Latent viral reservoirs remain a major obstacle to finding a cure for HIV. Understanding how latency is established, sustained, and reversed is critical to identifying new strategies to purge latently infected cells. In December, a number of amfAR-funded scientists reported some important findings regarding the nature of HIV reservoirs.
First, researchers led by ARCHE grantees Dr. Steven Deeks of the University of California, San Francisco and Dr. Sarah Palmer at the University of Sydney in Australia—joined by colleagues from Sweden and the National Institutes of Health—provide further hard data that the “primary barrier to a cure” is the persistence of an extraordinarily stable population of HIV-infected CD4+ memory T cells.

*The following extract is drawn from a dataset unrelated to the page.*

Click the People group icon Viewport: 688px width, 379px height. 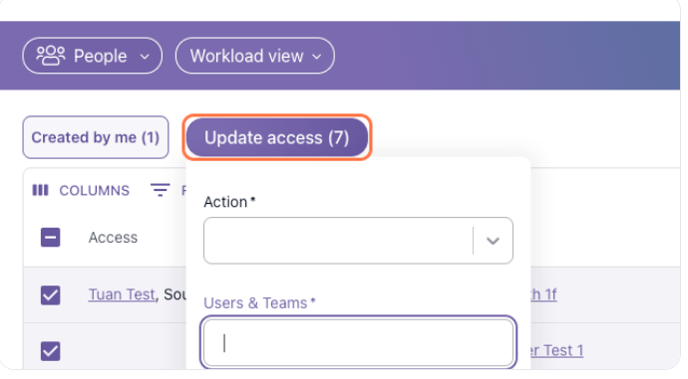point(50,56)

An HIV-infected T cell. © 2009 National Institute of Allergy and Infectious Diseases
Writing in the December issue of the Proceedings of the National Academy of Sciences, they analyzed eight individuals after 4–12 years on suppressive combination antiretroviral therapy. They found that the size of the viral reservoir in each person differed: it was significantly smaller in those who began treatment early (within three months of probable infection). Additionally, they observed that the virus contained within the latently infected cells didn’t change genetically during the course of treatment, indicating only low or possibly even no replication. In the absence of active virus growth, Deeks, Palmer, and colleagues concluded that the reservoirs could be maintained indefinitely by normal cellular growth alone.
In another study, amfAR grantees Drs. Suha Saleh, Paul Cameron, and Sharon Lewin from Monash University in Melbourne, Australia and Dr. Rafick-Pierre Sekaly from the Vaccine and Gene Therapy Institute in Florida, examined some of the processes involved in the initial infection of CD4+ memory T cells. As documented in PLoS Pathogens, they found that direct cell-to-cell contact between the T cell and a minor type of white blood cell, the myeloid dendritic cell, was required. They also identified the genes involved. Their hope is that these dendritic cells and their genes may provide additional targets for interventions that will ultimately break the lock latent viral reservoirs have on an HIV cure.
Dr. Laurence is amfAR’s senior scientific consultant.